-- Prompt --
Each line below has to be set down again exactly.

-- Data excerpts --
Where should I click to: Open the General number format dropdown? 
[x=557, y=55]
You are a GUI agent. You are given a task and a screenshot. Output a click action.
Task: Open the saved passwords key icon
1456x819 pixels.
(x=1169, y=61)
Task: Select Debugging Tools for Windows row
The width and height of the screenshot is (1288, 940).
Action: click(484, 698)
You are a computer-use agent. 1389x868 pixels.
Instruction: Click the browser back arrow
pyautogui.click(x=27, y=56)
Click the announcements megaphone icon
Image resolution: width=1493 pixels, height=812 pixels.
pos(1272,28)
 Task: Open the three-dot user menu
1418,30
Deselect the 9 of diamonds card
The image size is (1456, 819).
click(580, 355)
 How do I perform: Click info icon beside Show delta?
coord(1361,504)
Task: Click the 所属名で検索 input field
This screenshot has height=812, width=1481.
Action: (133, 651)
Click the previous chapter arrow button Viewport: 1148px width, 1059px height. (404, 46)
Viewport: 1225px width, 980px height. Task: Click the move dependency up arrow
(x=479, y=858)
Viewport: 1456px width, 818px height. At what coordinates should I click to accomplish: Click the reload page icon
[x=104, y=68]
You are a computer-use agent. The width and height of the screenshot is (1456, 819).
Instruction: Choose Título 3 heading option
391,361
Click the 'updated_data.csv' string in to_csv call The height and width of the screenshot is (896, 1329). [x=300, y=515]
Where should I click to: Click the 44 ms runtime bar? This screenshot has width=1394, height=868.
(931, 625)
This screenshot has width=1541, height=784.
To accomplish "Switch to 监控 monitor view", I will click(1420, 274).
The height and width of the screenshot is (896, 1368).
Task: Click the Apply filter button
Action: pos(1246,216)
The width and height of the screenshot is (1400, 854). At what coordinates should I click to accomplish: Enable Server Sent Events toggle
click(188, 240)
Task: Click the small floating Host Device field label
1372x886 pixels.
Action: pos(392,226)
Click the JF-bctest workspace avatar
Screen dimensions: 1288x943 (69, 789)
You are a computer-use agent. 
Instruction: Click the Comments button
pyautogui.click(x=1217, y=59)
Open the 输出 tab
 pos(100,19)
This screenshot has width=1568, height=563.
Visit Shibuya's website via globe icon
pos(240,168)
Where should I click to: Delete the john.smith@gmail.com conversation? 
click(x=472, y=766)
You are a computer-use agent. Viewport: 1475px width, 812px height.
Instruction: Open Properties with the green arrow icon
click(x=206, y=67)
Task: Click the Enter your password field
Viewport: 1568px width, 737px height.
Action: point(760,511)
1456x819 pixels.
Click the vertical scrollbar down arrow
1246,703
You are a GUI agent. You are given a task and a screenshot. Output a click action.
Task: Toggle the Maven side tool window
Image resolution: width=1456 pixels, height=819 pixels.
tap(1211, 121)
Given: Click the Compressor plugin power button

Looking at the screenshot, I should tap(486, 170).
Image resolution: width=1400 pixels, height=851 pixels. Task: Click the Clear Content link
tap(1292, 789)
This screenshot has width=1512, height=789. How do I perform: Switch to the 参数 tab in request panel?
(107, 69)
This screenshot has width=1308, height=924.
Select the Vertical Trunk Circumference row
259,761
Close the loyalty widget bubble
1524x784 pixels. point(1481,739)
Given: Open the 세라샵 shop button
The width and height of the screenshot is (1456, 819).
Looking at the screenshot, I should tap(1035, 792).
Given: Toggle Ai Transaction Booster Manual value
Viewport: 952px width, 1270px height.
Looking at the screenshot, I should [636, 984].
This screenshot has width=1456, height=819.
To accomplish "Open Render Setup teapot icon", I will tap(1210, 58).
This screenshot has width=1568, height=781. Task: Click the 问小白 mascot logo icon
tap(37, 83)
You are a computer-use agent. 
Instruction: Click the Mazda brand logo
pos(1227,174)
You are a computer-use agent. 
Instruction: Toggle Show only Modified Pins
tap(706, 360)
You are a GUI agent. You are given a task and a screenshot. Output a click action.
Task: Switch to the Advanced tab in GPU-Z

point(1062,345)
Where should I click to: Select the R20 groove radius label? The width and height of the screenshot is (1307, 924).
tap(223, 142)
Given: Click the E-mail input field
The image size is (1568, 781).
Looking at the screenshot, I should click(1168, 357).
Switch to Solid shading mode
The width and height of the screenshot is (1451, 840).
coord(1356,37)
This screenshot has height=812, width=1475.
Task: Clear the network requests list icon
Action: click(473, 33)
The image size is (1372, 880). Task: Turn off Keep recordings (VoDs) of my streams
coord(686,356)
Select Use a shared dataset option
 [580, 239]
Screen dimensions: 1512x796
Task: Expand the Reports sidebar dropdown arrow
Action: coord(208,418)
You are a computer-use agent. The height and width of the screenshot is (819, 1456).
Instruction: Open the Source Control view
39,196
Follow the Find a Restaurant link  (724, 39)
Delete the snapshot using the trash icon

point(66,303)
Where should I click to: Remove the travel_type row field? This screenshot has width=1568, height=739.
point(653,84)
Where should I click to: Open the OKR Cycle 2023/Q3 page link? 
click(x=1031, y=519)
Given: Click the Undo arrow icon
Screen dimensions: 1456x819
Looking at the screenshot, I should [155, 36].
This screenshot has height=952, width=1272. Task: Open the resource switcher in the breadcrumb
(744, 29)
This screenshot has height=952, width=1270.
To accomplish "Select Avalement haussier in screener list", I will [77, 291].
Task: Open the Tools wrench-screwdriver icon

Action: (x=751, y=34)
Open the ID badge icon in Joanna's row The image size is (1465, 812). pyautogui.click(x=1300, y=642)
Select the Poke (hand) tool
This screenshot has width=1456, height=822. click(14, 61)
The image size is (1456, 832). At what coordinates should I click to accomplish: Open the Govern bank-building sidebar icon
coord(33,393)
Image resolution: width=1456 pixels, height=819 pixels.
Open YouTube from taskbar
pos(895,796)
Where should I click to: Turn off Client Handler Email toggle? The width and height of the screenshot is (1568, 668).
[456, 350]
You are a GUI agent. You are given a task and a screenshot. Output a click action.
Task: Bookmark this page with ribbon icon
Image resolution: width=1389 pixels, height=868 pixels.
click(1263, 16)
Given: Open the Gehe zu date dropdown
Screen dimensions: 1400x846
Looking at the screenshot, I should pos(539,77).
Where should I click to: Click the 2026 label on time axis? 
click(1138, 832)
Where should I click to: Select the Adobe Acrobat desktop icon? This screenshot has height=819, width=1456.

-- Solution to this exercise --
Where should I click to: Open the General number format dropdown? 
[x=557, y=55]
You are a GUI agent. You are given a task and a screenshot. Output a click action.
Task: Open the saved passwords key icon
1456x819 pixels.
(x=1169, y=61)
Task: Select Debugging Tools for Windows row
The width and height of the screenshot is (1288, 940).
Action: click(484, 698)
You are a computer-use agent. 1389x868 pixels.
Instruction: Click the browser back arrow
pyautogui.click(x=27, y=56)
Click the announcements megaphone icon
Image resolution: width=1493 pixels, height=812 pixels.
pos(1272,28)
 Task: Open the three-dot user menu
1418,30
Deselect the 9 of diamonds card
The image size is (1456, 819).
click(580, 355)
 How do I perform: Click info icon beside Show delta?
coord(1361,504)
Task: Click the 所属名で検索 input field
This screenshot has height=812, width=1481.
Action: (133, 651)
Click the previous chapter arrow button Viewport: 1148px width, 1059px height. (404, 46)
Viewport: 1225px width, 980px height. Task: Click the move dependency up arrow
(x=479, y=858)
Viewport: 1456px width, 818px height. At what coordinates should I click to accomplish: Click the reload page icon
[x=104, y=68]
You are a computer-use agent. The width and height of the screenshot is (1456, 819).
Instruction: Choose Título 3 heading option
391,361
Click the 'updated_data.csv' string in to_csv call The height and width of the screenshot is (896, 1329). [x=300, y=515]
Where should I click to: Click the 44 ms runtime bar? This screenshot has width=1394, height=868.
(931, 625)
This screenshot has width=1541, height=784.
To accomplish "Switch to 监控 monitor view", I will click(1420, 274).
The height and width of the screenshot is (896, 1368).
Task: Click the Apply filter button
Action: pos(1246,216)
The width and height of the screenshot is (1400, 854). At what coordinates should I click to accomplish: Enable Server Sent Events toggle
click(188, 240)
Task: Click the small floating Host Device field label
1372x886 pixels.
Action: pos(392,226)
Click the JF-bctest workspace avatar
Screen dimensions: 1288x943 (69, 789)
You are a computer-use agent. 
Instruction: Click the Comments button
pyautogui.click(x=1217, y=59)
Open the 输出 tab
 pos(100,19)
This screenshot has width=1568, height=563.
Visit Shibuya's website via globe icon
pos(240,168)
Where should I click to: Delete the john.smith@gmail.com conversation? 
click(x=472, y=766)
You are a computer-use agent. Viewport: 1475px width, 812px height.
Instruction: Open Properties with the green arrow icon
click(x=206, y=67)
Task: Click the Enter your password field
Viewport: 1568px width, 737px height.
Action: point(760,511)
1456x819 pixels.
Click the vertical scrollbar down arrow
1246,703
You are a GUI agent. You are given a task and a screenshot. Output a click action.
Task: Toggle the Maven side tool window
Image resolution: width=1456 pixels, height=819 pixels.
tap(1211, 121)
Given: Click the Compressor plugin power button

Looking at the screenshot, I should tap(486, 170).
Image resolution: width=1400 pixels, height=851 pixels. Task: Click the Clear Content link
tap(1292, 789)
This screenshot has width=1512, height=789. How do I perform: Switch to the 参数 tab in request panel?
(107, 69)
This screenshot has width=1308, height=924.
Select the Vertical Trunk Circumference row
259,761
Close the loyalty widget bubble
1524x784 pixels. point(1481,739)
Given: Open the 세라샵 shop button
The width and height of the screenshot is (1456, 819).
Looking at the screenshot, I should tap(1035, 792).
Given: Toggle Ai Transaction Booster Manual value
Viewport: 952px width, 1270px height.
Looking at the screenshot, I should [636, 984].
This screenshot has width=1456, height=819.
To accomplish "Open Render Setup teapot icon", I will tap(1210, 58).
This screenshot has width=1568, height=781. Task: Click the 问小白 mascot logo icon
tap(37, 83)
You are a computer-use agent. 
Instruction: Click the Mazda brand logo
pos(1227,174)
You are a computer-use agent. 
Instruction: Toggle Show only Modified Pins
tap(706, 360)
You are a GUI agent. You are given a task and a screenshot. Output a click action.
Task: Switch to the Advanced tab in GPU-Z

point(1062,345)
Where should I click to: Select the R20 groove radius label? The width and height of the screenshot is (1307, 924).
tap(223, 142)
Given: Click the E-mail input field
The image size is (1568, 781).
Looking at the screenshot, I should click(1168, 357).
Switch to Solid shading mode
The width and height of the screenshot is (1451, 840).
coord(1356,37)
This screenshot has height=812, width=1475.
Task: Clear the network requests list icon
Action: click(473, 33)
The image size is (1372, 880). Task: Turn off Keep recordings (VoDs) of my streams
coord(686,356)
Select Use a shared dataset option
 [580, 239]
Screen dimensions: 1512x796
Task: Expand the Reports sidebar dropdown arrow
Action: coord(208,418)
You are a computer-use agent. The height and width of the screenshot is (819, 1456).
Instruction: Open the Source Control view
39,196
Follow the Find a Restaurant link  (724, 39)
Delete the snapshot using the trash icon

point(66,303)
Where should I click to: Remove the travel_type row field? This screenshot has width=1568, height=739.
point(653,84)
Where should I click to: Open the OKR Cycle 2023/Q3 page link? 
click(x=1031, y=519)
Given: Click the Undo arrow icon
Screen dimensions: 1456x819
Looking at the screenshot, I should [155, 36].
This screenshot has height=952, width=1272. Task: Open the resource switcher in the breadcrumb
(744, 29)
This screenshot has height=952, width=1270.
To accomplish "Select Avalement haussier in screener list", I will [77, 291].
Task: Open the Tools wrench-screwdriver icon

Action: (x=751, y=34)
Open the ID badge icon in Joanna's row The image size is (1465, 812). pyautogui.click(x=1300, y=642)
Select the Poke (hand) tool
This screenshot has width=1456, height=822. click(14, 61)
The image size is (1456, 832). At what coordinates should I click to accomplish: Open the Govern bank-building sidebar icon
coord(33,393)
Image resolution: width=1456 pixels, height=819 pixels.
Open YouTube from taskbar
pos(895,796)
Where should I click to: Turn off Client Handler Email toggle? The width and height of the screenshot is (1568, 668).
[456, 350]
You are a GUI agent. You are given a task and a screenshot. Output a click action.
Task: Bookmark this page with ribbon icon
Image resolution: width=1389 pixels, height=868 pixels.
click(1263, 16)
Given: Open the Gehe zu date dropdown
Screen dimensions: 1400x846
Looking at the screenshot, I should pos(539,77).
Where should I click to: Click the 2026 label on time axis? 
click(1138, 832)
Where should I click to: Select the Adobe Acrobat desktop icon? This screenshot has height=819, width=1456.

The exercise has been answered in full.